The most intriguing sees Polish and Hungarian companies close to their respective governments teaming up. Amongst the bids is a joint offer from a consortium powered by Polish insurer PZU and Hungarian oil and gas giant Mol.
The brewing businesses of global giant SABMiller based in the Czech Republic, Poland, Hungary, Romania and Slovakia are to be spun off to appease anti-trust regulators as part of Anheuser-Busch InBev's $100bn-plus takeover of the company. Japan's Asahi, which was reported last month to have offered €4.3bn, is also joined on the list of bidders by Czech financial group PPF, the newswire claims.
The price appears high for PPF, the investment vehicle of Petr Kellner, the Czech Republic's richest man, who often co-operates with Slovak financial group J&T Group, which is setting up investments from China into consumer-facing companies, including small Czech brewer Lobkowicz. China Resources Beer Holdings was earlier said to have been interested in the assets.
A bevy of international funds is also said to have made bids. US buyout fund Bain Capital has joined forces with European private equity firm Advent, while peer KKR has made a joint offer with Mid Europa Partners, the sources said.

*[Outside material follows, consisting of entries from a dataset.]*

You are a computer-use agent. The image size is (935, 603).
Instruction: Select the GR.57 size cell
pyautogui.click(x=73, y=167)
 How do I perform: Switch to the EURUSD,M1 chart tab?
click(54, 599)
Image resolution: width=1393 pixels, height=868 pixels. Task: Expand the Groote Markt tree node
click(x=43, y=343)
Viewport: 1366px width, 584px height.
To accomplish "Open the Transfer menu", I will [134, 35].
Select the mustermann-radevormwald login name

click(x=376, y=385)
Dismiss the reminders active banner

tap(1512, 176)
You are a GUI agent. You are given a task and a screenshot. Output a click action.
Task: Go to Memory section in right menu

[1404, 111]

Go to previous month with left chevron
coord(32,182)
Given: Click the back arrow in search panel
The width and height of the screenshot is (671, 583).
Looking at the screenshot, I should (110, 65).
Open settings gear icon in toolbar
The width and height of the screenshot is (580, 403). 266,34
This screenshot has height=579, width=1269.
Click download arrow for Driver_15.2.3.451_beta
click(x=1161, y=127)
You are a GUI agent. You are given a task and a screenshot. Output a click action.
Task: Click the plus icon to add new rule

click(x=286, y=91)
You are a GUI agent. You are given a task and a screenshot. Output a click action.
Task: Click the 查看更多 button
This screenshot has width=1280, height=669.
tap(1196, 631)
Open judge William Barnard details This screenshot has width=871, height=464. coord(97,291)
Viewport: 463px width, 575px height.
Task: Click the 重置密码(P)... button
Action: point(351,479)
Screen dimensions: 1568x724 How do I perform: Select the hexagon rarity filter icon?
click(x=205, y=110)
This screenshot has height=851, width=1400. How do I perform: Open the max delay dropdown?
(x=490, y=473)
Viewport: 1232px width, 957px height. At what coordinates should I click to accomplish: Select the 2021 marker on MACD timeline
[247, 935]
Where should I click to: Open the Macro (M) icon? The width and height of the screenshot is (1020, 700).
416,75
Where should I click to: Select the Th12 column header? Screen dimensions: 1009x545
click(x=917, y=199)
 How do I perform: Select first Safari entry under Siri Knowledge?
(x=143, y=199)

Swiss investment firm Jacobs Holdings and Canadian pension fund PSP Investments are also reported to be in the game.
Czech market leader Plzensky Prazdroj – which produces the Pilsner Urquell, Gambrinus, Kozel and Radegast brands - is the top asset to be sold by SAB. The package also includes Dreher in Hungary, Poland's Tyskie and Lech, Slovakia's Topvar, and Ursus in Romania. Earlier this year, Exane BNP Paribas analysts estimated the brands accounted for about $2.3bn in sales.
SABMiller is currently the third-largest brewer in CEE with a market share of roughly 15%, according to Euromonitor. AB InBev’s share is 7.9%. In April, Belgium-based AB InBev accepted a $2.9bn offer from Japan's Asahi for European premium brands Peroni and Grolsch, as well as British craft beer Meantime.
The list suggests several potential local suitors may have dropped out of the race. Other names mentioned earlier this year included J&T, Polish billionaire Sebastian Kulczyk, and Czech investment group R2G.
It may be that a deal would prove too rich for their blood; an issue that perhaps has driven Polish state-controlled giant PZU into a partnership with Hungary's Mol, in which Budapest holds around 25%. The pair appear to funding a bid that will be fronted by Polish juice maker Maspex Wadowice.
If the report is accurate, it would suggest the two major partners would appear to be branching out, although regional peers of Mol have been boosting their downstream retail exposure in recent years in response to shaky oil markets. PZU is already busy in that department, leading a state-sponsored push to build a new Polish retail banking group that will be amongst the country's largest.
Most intriguingly, such a team would suggest the growing friendship between the populist governments in Warsaw and Budapest is spilling over into economic partnerships between large state-linked companies. Both retain a keenly statist approach to their economies, but have also shown numerous times that politics and local interests trump economics when it comes to management strategy.
Both are also enthusistically nationalist. That suggests any joint ownship could potentially throw up issues in a region in which beer brands are often viewed fondly as expressions of cultural pride.